Abstract: We use numerical simulations to measure the sensitivity of the tidal spin down rate of a homogeneous triaxial ellipsoid to its axis ratios by comparing the drift rate in orbital semi-major axis to that of a spherical body with the same mass, volume and simulated rheology. We use a mass-spring model approximating a viscoelastic body spinning around its shortest body axis, with spin aligned with orbital spin axis, and in circular orbit about a point mass.

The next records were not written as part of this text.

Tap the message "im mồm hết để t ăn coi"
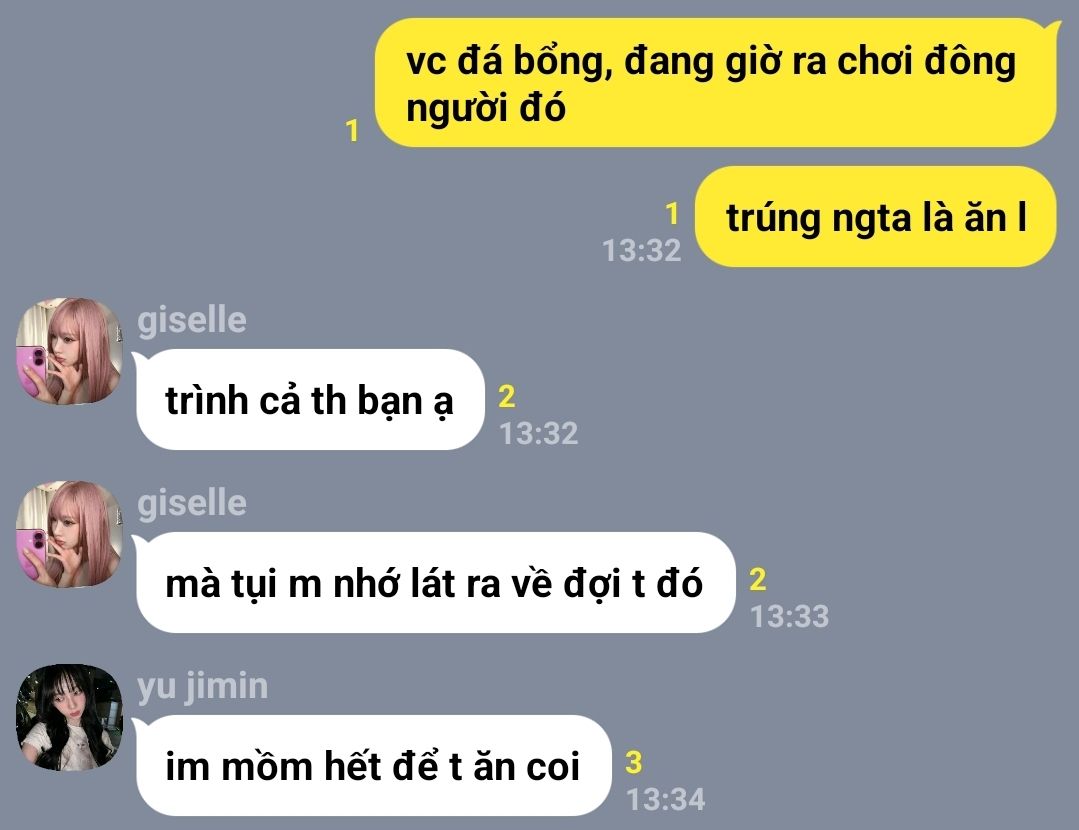This screenshot has height=830, width=1079. point(374,766)
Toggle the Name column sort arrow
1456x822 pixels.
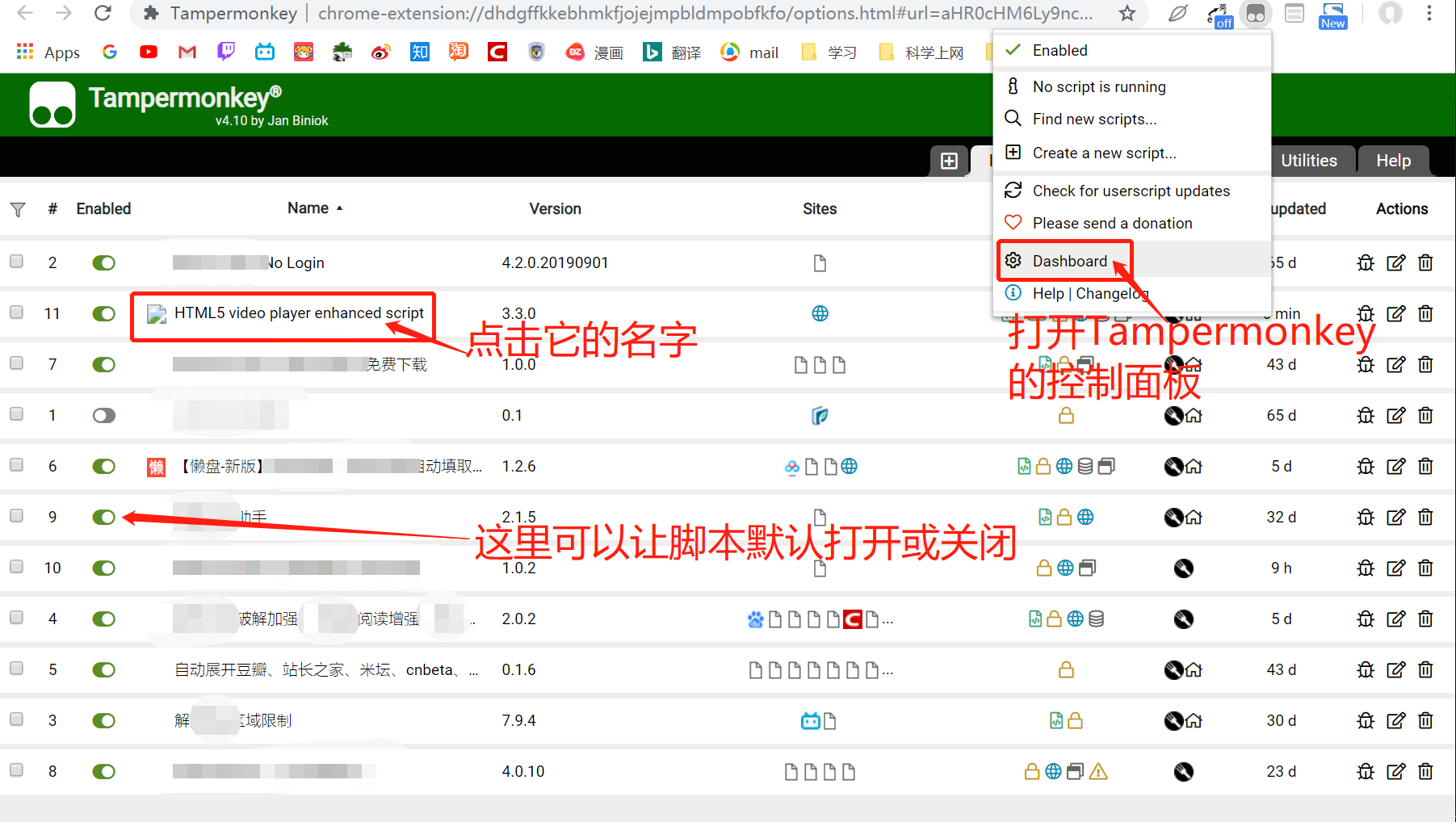(339, 208)
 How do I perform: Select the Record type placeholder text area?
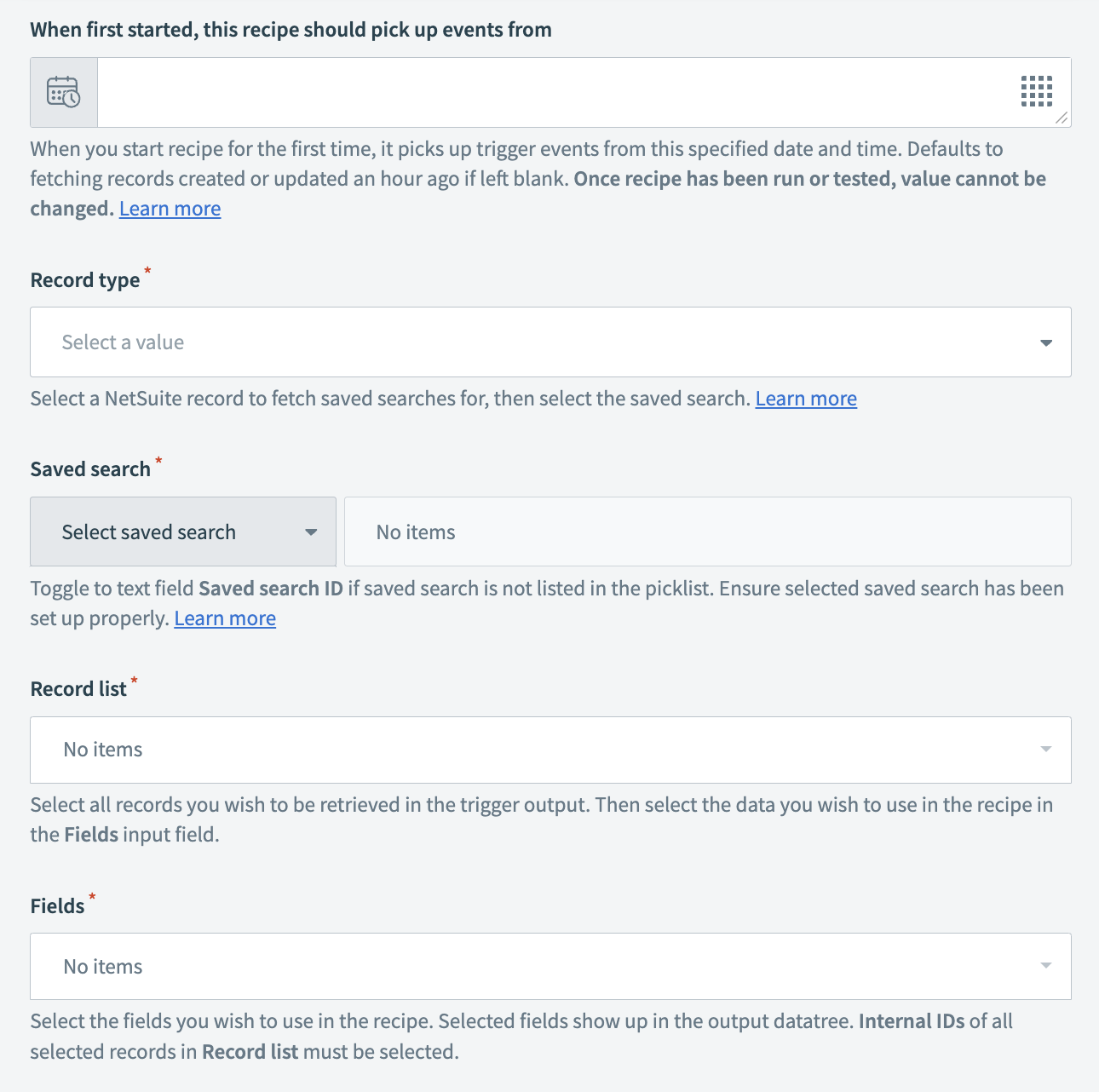[122, 342]
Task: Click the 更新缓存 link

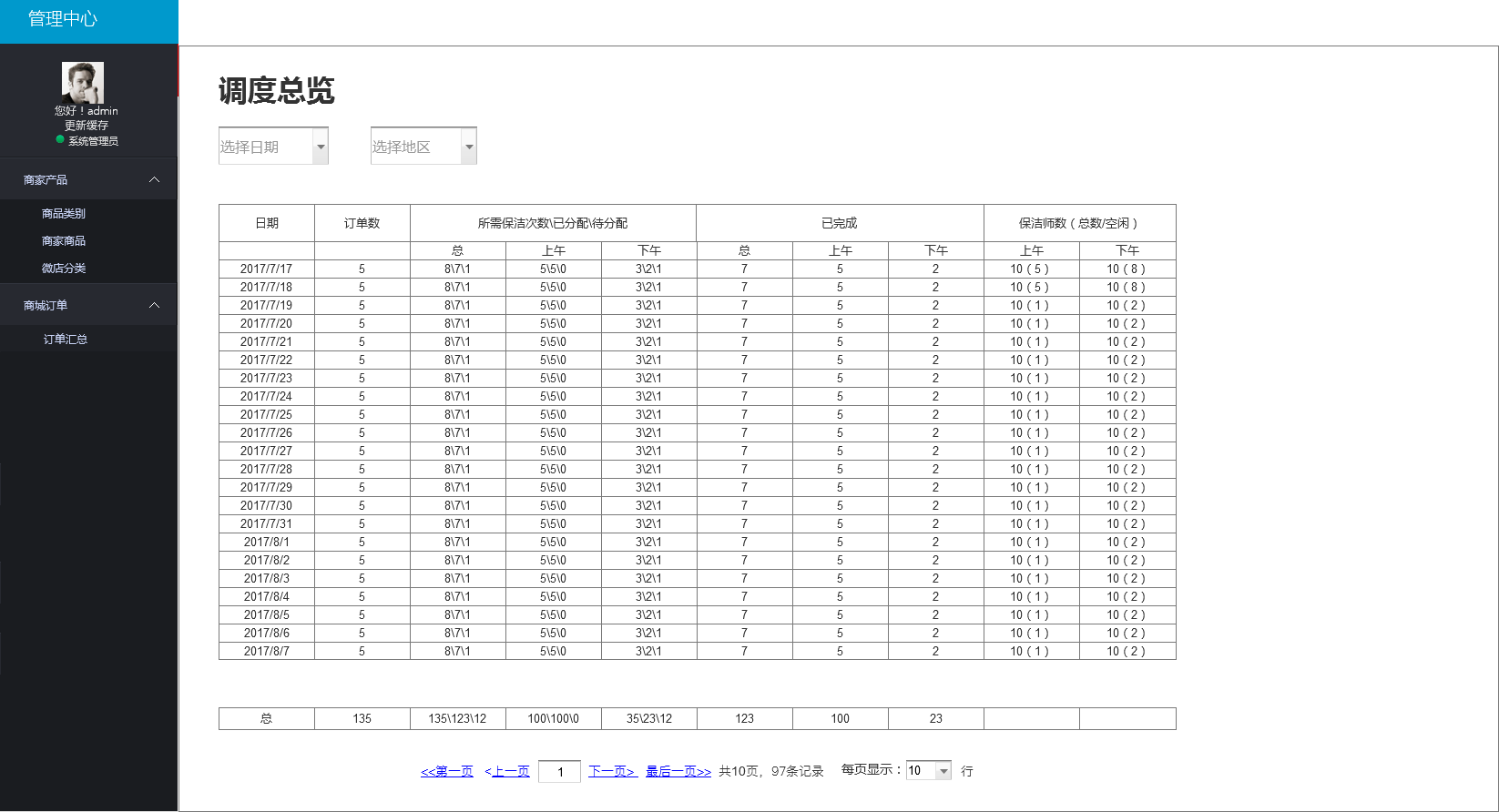Action: tap(87, 126)
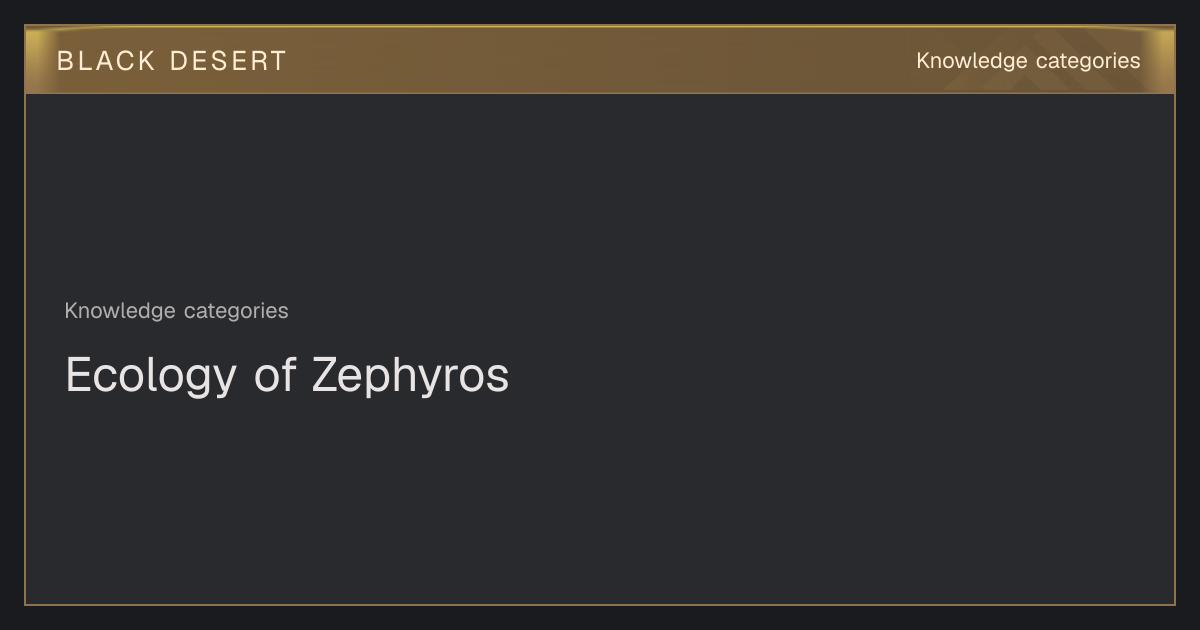Click the empty panel area above the breadcrumb
Image resolution: width=1200 pixels, height=630 pixels.
[x=600, y=195]
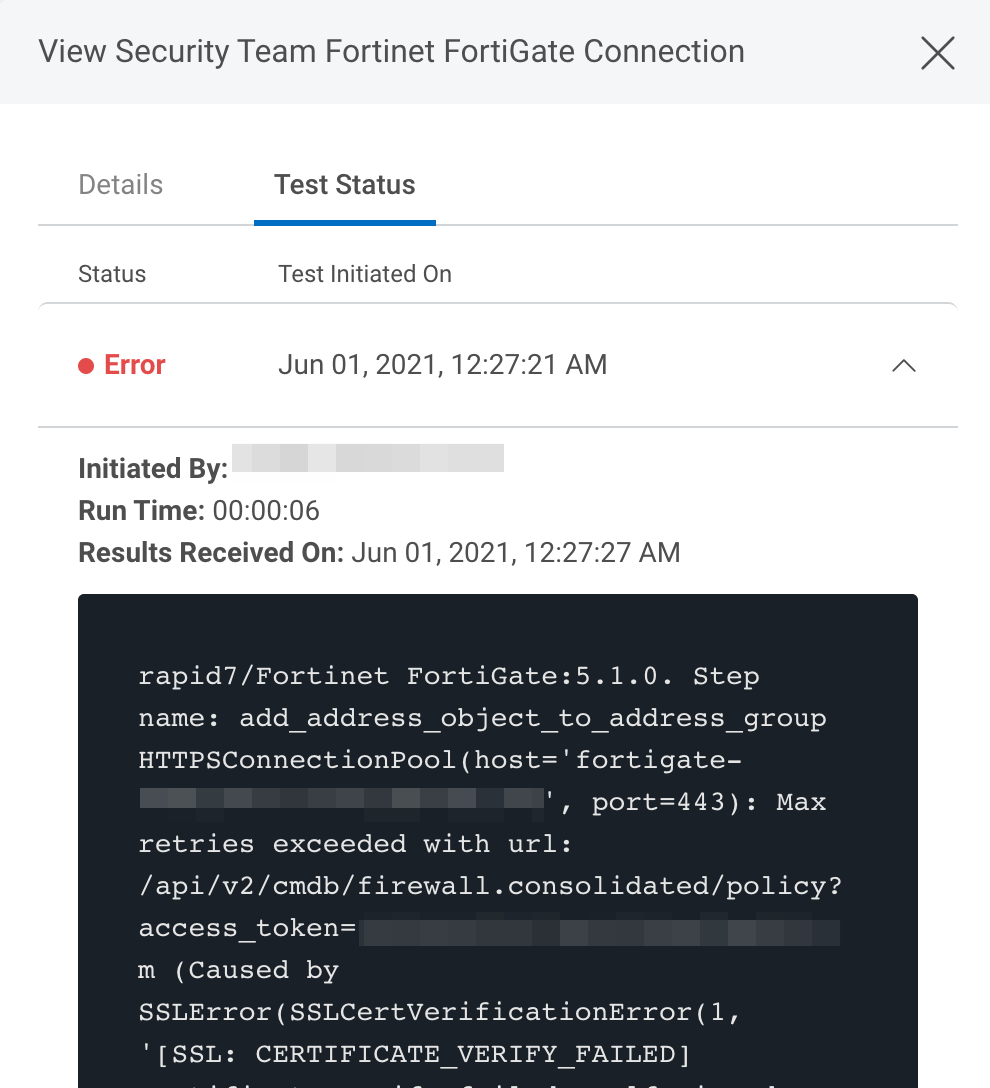Click the Run Time 00:00:06 value
This screenshot has height=1088, width=990.
(266, 511)
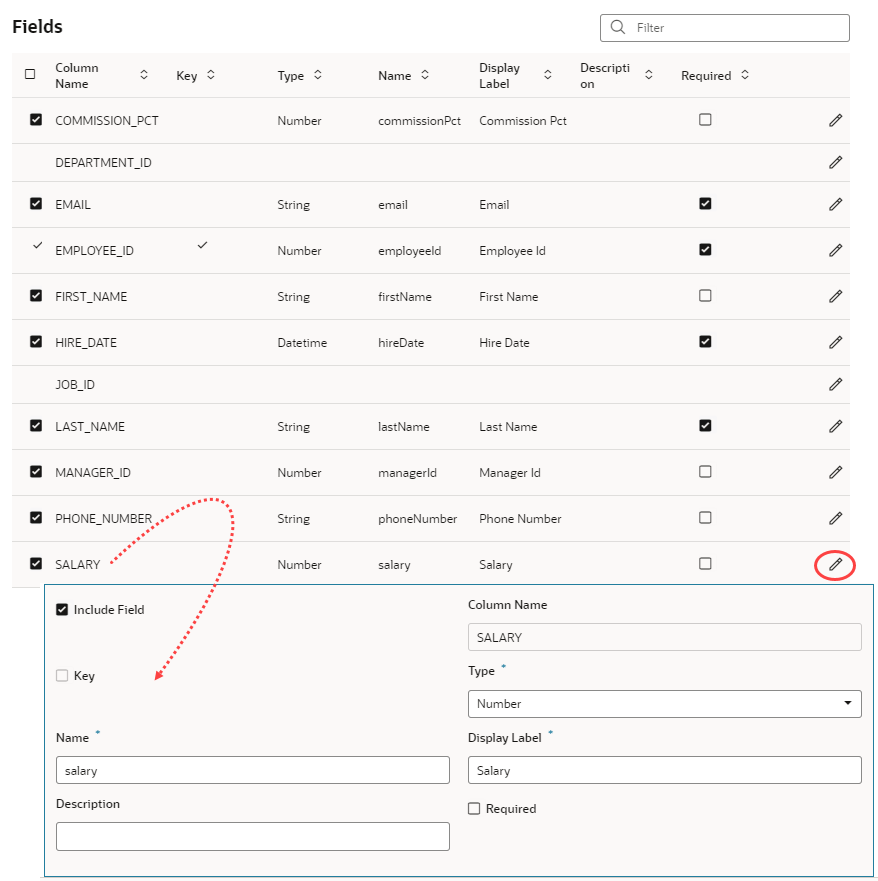
Task: Select the Required column header
Action: [706, 75]
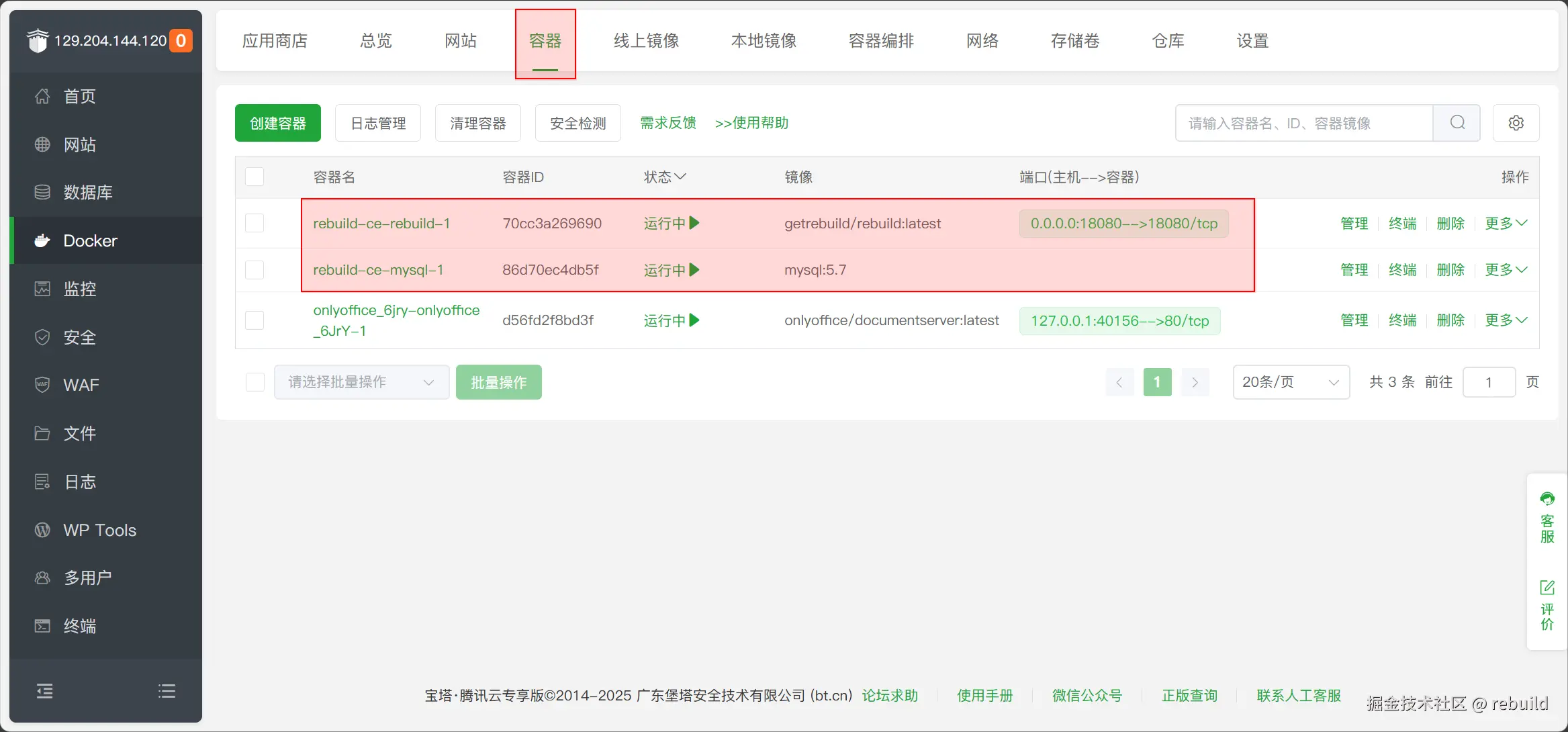Screen dimensions: 1568x732
Task: Open WAF shield icon in sidebar
Action: click(42, 385)
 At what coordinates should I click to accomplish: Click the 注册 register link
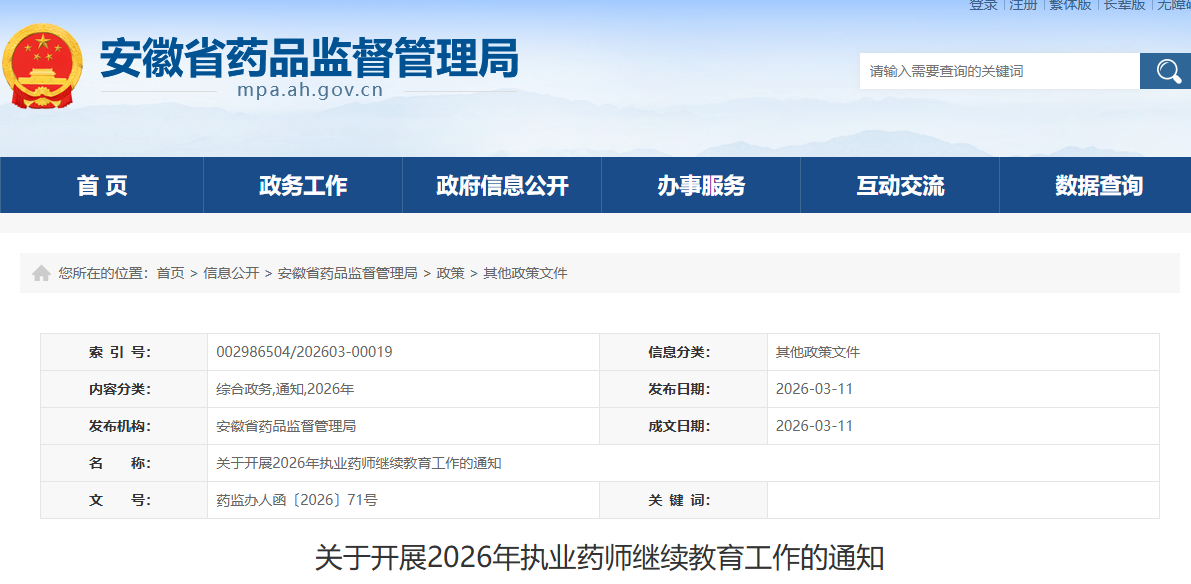(1023, 5)
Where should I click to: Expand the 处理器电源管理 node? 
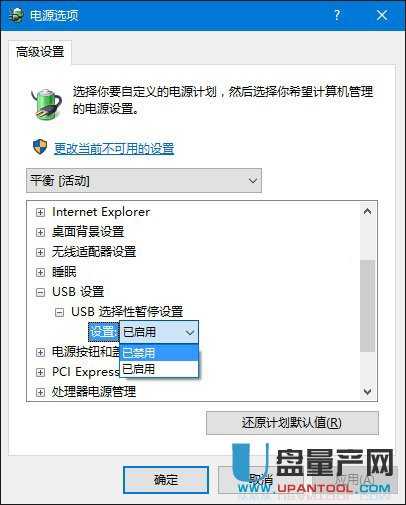pos(40,392)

The torque or drift rate can be estimated from that predicted for a sphere with equivalent volume if multiplied by $0.5 (1 + b^4/a^4)(b/a)^{-4/3} (c/a)^{-\alpha_c}$ where $b/a$ and $c/a$ are the body axis ratios and index $\alpha_c \approx 1.05$ is consistent with the random lattice mass spring model simulations but $\alpha_c = 4/3$ suggested by scaling estimates. A homogeneous body with axis ratios 0.5 and and 0.8, like Haumea, has orbital semi-major axis drift rate about twice as fast as a spherical body with the same mass, volume and material properties. A simulation approximating a mostly rocky body but with 20\% of its mass as ice concentrated at its ends has a drift rate 10 times faster than the equivalent homogeneous rocky sphere. However, this increase in drift rate is not enough to allow Haumea's satellite, Hi'iaka, to have tidally drifted away from Haumea to its current orbital semi-major axis.